_Exercise description:_
Identify every line in the records below that contains the word "computer", and reproduce each one.

Saved entries
+-------+

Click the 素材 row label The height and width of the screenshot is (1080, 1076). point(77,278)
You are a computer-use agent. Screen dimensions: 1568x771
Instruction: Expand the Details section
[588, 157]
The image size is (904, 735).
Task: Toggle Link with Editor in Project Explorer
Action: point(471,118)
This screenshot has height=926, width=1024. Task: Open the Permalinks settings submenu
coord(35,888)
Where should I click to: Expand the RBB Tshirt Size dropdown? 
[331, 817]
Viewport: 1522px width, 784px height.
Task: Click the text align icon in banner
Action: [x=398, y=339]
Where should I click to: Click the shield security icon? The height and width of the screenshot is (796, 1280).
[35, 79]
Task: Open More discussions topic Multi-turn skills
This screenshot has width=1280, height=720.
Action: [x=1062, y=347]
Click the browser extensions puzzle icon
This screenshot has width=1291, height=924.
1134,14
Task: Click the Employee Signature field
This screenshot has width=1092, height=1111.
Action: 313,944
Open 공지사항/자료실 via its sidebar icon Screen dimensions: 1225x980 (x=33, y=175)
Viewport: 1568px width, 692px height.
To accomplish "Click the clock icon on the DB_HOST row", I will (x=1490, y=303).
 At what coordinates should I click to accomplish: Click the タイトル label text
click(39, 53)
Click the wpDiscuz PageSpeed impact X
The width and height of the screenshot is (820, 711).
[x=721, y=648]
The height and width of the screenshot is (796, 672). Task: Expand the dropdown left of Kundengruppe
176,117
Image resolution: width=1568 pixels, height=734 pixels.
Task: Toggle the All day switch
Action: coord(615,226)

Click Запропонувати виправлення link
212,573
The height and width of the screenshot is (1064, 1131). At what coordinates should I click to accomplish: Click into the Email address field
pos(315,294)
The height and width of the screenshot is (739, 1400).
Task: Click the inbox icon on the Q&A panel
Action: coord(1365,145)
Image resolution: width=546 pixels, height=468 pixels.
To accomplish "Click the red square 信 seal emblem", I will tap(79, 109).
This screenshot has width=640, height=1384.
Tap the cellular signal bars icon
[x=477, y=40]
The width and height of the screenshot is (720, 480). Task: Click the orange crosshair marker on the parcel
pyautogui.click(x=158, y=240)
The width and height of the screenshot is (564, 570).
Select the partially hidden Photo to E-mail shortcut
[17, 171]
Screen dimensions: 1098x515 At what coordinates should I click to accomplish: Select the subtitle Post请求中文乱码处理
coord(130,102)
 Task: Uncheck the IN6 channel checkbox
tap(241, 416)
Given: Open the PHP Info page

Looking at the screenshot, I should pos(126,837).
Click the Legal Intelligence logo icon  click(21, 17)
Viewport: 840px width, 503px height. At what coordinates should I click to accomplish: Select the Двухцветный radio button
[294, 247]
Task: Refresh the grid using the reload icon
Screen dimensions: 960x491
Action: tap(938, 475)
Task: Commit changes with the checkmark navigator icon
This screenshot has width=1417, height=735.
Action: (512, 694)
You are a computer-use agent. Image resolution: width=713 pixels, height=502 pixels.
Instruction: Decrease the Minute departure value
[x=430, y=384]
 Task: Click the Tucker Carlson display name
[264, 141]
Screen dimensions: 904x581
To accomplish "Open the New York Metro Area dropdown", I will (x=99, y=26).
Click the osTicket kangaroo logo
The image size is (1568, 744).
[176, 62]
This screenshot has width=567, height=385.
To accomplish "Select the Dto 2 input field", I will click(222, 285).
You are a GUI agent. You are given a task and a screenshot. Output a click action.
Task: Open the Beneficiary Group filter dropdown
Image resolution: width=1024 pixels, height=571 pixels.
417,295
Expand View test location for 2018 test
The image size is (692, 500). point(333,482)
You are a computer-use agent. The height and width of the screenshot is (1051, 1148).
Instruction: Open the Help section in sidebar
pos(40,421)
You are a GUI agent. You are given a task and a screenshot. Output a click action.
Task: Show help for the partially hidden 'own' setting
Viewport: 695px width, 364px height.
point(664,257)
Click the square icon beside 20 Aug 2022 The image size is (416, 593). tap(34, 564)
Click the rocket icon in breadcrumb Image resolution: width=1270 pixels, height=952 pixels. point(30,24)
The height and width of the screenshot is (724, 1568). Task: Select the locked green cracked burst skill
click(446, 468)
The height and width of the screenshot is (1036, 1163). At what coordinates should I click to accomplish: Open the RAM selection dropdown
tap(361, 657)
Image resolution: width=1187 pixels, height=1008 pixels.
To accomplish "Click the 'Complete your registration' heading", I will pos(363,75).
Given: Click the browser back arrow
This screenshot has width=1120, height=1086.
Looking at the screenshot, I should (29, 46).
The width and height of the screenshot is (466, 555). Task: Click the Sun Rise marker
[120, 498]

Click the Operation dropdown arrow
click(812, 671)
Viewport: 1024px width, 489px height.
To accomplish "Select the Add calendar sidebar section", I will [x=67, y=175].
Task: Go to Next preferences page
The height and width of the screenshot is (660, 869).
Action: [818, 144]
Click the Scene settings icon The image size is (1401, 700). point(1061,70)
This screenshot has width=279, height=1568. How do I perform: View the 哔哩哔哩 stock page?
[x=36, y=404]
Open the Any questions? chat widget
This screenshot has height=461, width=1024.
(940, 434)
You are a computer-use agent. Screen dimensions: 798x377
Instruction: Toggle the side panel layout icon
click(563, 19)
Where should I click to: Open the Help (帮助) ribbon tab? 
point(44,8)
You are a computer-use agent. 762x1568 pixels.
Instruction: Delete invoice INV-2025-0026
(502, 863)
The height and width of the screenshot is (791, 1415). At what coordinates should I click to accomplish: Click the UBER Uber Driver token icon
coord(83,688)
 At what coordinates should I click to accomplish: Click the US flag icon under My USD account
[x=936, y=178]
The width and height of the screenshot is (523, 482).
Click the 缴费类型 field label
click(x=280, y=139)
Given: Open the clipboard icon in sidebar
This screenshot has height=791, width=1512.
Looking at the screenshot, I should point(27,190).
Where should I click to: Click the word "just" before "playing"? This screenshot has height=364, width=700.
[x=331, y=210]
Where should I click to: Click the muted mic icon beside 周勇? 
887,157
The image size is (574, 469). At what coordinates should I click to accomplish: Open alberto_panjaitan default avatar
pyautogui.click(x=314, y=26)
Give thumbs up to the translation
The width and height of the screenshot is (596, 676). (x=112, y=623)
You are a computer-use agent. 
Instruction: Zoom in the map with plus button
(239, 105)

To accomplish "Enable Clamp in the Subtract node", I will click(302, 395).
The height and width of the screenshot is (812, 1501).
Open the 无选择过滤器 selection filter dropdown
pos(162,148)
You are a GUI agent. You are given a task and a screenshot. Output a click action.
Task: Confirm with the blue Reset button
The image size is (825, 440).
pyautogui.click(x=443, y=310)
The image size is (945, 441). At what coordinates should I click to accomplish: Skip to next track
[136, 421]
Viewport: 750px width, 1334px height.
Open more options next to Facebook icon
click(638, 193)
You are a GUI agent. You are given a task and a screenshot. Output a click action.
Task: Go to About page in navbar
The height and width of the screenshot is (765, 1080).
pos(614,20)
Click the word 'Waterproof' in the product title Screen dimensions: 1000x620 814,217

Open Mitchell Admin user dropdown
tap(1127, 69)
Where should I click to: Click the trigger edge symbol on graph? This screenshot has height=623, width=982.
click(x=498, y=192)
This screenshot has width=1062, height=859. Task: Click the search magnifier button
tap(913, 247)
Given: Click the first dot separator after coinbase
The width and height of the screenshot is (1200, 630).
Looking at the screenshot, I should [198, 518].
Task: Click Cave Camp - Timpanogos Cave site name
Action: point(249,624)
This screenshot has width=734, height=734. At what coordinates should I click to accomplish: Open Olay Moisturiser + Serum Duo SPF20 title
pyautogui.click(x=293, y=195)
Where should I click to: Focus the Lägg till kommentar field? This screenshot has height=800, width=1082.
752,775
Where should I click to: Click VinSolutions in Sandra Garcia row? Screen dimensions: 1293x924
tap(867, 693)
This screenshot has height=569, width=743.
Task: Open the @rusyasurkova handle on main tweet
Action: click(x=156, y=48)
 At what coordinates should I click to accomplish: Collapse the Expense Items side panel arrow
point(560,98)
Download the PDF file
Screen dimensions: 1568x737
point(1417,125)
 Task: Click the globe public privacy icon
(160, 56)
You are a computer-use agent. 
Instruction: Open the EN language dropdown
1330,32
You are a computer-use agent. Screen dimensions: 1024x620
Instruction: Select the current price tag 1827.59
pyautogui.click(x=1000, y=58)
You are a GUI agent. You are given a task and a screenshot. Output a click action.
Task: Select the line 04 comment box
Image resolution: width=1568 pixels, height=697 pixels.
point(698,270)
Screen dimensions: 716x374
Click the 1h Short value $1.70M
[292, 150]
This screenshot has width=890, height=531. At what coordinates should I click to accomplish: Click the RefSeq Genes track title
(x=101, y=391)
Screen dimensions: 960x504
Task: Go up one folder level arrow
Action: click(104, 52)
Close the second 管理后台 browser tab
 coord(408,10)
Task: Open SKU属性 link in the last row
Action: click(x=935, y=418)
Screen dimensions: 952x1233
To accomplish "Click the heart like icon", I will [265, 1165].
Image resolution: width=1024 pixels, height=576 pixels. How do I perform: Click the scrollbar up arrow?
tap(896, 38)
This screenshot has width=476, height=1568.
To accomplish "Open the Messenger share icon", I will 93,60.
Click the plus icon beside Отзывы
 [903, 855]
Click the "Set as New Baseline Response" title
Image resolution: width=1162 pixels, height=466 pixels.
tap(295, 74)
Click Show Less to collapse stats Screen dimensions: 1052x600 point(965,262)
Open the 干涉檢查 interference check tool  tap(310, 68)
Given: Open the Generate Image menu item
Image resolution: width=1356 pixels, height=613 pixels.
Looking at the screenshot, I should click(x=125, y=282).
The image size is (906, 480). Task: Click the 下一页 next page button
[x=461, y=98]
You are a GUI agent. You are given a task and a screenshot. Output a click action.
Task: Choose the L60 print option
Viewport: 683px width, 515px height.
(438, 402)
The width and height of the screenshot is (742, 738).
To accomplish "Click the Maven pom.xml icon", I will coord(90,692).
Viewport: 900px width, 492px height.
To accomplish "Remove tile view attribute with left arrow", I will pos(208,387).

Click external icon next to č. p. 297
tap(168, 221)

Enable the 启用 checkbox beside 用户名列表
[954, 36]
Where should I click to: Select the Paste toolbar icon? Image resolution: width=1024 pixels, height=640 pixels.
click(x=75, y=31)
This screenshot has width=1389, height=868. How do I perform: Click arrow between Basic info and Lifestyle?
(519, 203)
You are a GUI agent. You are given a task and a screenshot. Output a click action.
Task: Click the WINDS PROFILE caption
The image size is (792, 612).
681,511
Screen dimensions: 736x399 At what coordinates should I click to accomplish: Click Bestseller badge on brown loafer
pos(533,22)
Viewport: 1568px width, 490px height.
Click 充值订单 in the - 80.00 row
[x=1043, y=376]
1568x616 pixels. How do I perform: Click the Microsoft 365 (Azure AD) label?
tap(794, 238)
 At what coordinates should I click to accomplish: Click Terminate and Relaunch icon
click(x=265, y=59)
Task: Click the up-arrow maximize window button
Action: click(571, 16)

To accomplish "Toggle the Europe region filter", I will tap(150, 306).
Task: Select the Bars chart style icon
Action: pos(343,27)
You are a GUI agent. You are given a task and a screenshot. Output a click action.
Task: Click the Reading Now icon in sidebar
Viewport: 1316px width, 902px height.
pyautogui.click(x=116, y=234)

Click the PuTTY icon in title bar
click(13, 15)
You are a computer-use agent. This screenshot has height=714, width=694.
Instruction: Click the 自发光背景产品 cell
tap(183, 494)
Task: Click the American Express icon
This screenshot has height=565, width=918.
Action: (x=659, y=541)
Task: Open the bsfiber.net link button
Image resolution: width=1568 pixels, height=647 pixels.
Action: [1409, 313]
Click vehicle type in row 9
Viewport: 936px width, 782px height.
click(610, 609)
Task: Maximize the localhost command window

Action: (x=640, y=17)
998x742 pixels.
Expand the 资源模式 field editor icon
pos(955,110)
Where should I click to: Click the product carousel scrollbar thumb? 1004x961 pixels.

+-------+

_Response box:_
You are a computer-use agent. Screen dimensions: 1568x771
You are a computer-use agent. Image resolution: width=713 pixels, height=502 pixels.
You are a computer-use agent. The height and width of the screenshot is (1051, 1148).
You are a computer-use agent. Screen dimensions: 798x377
You are a computer-use agent. 762x1568 pixels.
You are a computer-use agent. 
You are a computer-use agent. 
You are a computer-use agent. Screen dimensions: 1024x620
You are a computer-use agent. This screenshot has height=714, width=694.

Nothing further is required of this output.